Note that marking a file as sparse is a one-way operation. You cannot unmark a sparse file even if it contains no sparse area; the only way to convert the file back to the non-sparse state is to recreate it from the scratch.

Converting A File Region To A Sparse Zero Area

No trouble here. Just specify the starting and the ending address (not the size!) of the sparse zero block:

FILE_ZERO_DATA_INFORMATION fzdi;
DWORD dwTemp;

fzdi.FileOffset.QuadPart = uAddress;
fzdi.BeyondFinalZero.QuadPart = uAddress + uSize;
::DeviceIoControl(hFile, FSCTL_SET_ZERO_DATA,
&fzdi, sizeof(fzdi), NULL, 0, &dwTemp, NULL);

Note, however, that this operation does not perform actual file I/O, and unlike the WriteFile function, it does not move the current file I/O pointer or sets the end-of-file pointer. That is, if you want to place a sparse zero block in the end of the file, you must move the file pointer accordingly using the SetFilePointer function and call the SetEndOfFile function, otherwise DeviceIoControl will have no effect.

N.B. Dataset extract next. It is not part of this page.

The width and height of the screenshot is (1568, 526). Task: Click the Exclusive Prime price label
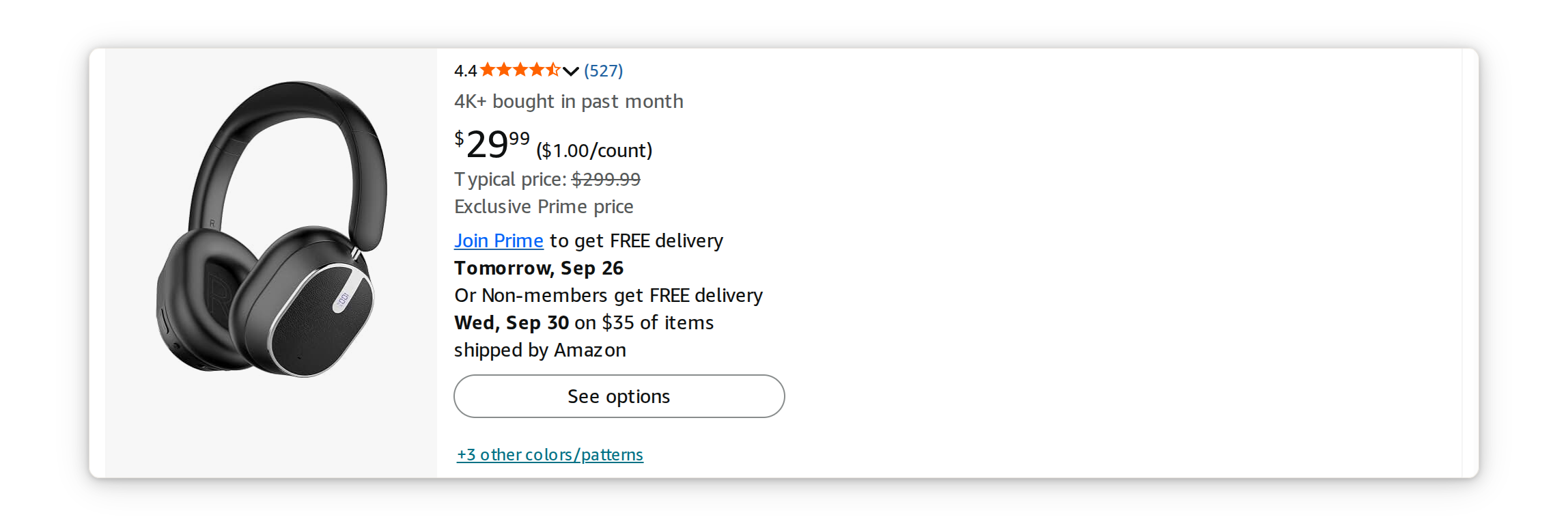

You may ask: "What if we set a new end-of-file marker without calling DeviceIoControl?", for example, by executing the following function calls:

::SetFilePointer(hFile, 0x1000000, NULL, FILE_END);
::SetEndOfFile(hFile);

What will we find in those 16 megabytes between the old and the new end-of-file markers? Sparse zeros, real zeros, just some junk? The right answer is: sparse zeros. You don't need to call DeviceIoControl/FSCTL_SET_ZERO_DATA to create a sparse zero block in the end of the file - simply moving the end-of-file marker will do the trick.

The last thing worth mentioning is that we can use FSCTL_SET_ZERO_DATA on a non-sparse file as well. MSDN states that "It is equivalent to using the WriteFile function to write zeros to a file." This is not quite correct though - unlike WriteFile, FSCTL_SET_ZERO_DATA affects neither the current file I/O pointer, nor the end-of-file marker - exactly as in the case of the sparse file. For instance, if you call WriteFile immediately after FSCTL_SET_ZERO_DATA, it will overwrite the just written zeros.

Querying The Sparse File Layout

Not much of a problem either - just specify what range you wish to query and provide a sufficient buffer for output info. The following example prints the positions and sizes of allocated blocks in a sparse file.

// The uFileSize variable (either 32- or 64-bit long)
// contains the size of the file being queried.

FILE_ALLOCATED_RANGE_BUFFER queryrange; // Range to be examined
FILE_ALLOCATED_RANGE_BUFFER ranges[1024]; // Allocated areas info
DWORD nbytes, n, i;
BOOL br;

queryrange.FileOffset.QuadPart = 0; // File range to query
queryrange.Length.QuadPart = uFileSize; // (the whole file)

do {
// We assume in this example that the only possible error is
// ERROR_MORE_DATA so there is no need to check the actual error code.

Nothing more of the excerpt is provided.